P.S. Regarding Statements of Economic Interest...

Finally, prosecutors also brought up McDonald's failure to report anything on his statements of economic interest -- mandated signed disclosure forms filed with the County -- as an example of concealment. Their charge would seem more genuine if the prosecutors' former boss, Joe Birkett, now an Illinois Second District Appellate Court judge, hadn't stated in 2009 that it was a "poorly worded statute" and omission was "probably a mistake that's made thousands of times a year by city, county and state employees.

CountyLeaks' Closing Thoughts

Something here absolutely does belong in a court room. This time, there must be a real investigation outside of DuPage County of the real criminals.

CountyLeaks receives an astronomic number of hits. I often wonder who might be out there reading this blog? I wonder if by placing words in the right combination, could one of those hits make a difference? 

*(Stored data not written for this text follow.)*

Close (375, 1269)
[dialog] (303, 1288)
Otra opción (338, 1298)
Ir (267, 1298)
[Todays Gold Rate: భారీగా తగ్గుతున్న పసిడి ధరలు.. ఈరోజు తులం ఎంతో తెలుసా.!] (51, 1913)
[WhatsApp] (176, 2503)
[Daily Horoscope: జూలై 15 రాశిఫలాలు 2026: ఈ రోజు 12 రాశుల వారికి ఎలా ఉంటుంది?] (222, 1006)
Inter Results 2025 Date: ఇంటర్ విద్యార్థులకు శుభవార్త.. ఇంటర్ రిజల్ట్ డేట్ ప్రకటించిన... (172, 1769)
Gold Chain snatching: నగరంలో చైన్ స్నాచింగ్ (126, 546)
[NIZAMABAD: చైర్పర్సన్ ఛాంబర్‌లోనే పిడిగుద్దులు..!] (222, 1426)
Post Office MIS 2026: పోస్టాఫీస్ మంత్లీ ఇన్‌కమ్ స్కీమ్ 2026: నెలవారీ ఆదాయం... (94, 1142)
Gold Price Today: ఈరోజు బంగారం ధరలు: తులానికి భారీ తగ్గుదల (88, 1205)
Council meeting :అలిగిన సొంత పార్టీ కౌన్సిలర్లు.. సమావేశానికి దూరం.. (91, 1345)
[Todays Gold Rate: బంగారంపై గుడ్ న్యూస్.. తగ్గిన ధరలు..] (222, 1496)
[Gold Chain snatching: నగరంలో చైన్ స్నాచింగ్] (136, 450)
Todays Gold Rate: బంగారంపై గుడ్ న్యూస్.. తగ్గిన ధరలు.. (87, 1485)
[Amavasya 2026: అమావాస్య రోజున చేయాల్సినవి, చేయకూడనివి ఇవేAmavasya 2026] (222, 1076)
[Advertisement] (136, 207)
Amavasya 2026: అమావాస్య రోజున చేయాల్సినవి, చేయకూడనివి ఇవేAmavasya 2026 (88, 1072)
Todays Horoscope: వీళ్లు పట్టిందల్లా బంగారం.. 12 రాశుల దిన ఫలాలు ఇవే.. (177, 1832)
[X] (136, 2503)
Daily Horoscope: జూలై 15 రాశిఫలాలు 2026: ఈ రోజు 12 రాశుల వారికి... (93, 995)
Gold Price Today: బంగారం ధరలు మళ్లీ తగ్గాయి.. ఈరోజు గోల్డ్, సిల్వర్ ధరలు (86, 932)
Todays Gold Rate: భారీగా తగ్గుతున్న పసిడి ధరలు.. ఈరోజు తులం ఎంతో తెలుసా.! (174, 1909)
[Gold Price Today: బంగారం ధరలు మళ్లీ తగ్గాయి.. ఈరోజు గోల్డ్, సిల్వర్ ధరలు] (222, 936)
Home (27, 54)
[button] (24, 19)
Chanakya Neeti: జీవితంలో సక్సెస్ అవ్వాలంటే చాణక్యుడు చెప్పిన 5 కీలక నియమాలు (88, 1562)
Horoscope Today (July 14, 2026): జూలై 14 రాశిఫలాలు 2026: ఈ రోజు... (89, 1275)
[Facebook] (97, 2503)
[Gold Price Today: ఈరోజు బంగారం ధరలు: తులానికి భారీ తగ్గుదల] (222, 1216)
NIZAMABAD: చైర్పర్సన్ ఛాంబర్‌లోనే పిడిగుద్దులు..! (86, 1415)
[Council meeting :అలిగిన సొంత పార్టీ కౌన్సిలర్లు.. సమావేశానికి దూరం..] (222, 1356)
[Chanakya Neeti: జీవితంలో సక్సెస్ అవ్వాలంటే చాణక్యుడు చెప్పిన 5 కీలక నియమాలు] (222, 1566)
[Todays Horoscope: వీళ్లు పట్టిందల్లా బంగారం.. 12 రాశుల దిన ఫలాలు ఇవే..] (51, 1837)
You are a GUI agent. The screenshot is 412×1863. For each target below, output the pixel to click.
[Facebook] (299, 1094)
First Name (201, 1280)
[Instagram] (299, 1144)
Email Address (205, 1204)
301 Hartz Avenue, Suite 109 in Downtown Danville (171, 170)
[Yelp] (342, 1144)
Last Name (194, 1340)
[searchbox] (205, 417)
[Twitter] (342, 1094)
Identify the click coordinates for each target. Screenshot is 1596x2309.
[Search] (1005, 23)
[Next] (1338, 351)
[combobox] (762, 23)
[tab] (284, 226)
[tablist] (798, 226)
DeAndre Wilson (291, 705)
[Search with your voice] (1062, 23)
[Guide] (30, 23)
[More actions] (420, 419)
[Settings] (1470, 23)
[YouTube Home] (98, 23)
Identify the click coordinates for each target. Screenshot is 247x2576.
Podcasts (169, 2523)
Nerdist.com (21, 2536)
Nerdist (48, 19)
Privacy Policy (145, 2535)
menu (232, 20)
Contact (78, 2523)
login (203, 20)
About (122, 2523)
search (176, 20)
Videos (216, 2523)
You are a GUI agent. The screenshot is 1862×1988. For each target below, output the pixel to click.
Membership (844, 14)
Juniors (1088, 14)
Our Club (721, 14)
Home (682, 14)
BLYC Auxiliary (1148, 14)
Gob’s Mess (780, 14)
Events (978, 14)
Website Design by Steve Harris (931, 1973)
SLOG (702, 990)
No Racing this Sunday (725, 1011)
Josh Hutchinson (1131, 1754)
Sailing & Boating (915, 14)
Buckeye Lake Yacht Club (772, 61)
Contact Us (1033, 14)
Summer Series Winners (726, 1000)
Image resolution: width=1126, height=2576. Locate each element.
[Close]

As I write, I can see the eclipse shining through my window, coinciding with the biggest, brightest moon of the year, the supermoon. Martin Luther King said, "The moral arc of the universe is long, but it bends toward justice."

We wait for Thursday, Oct. 1st, 9 am, Room 4012...




* In 2013, the Forest Preserve Board voted to lower their salaries - $50,000 for Commissioners and $75,000 for President. Pension eligibility and health care coverage remain unchanged.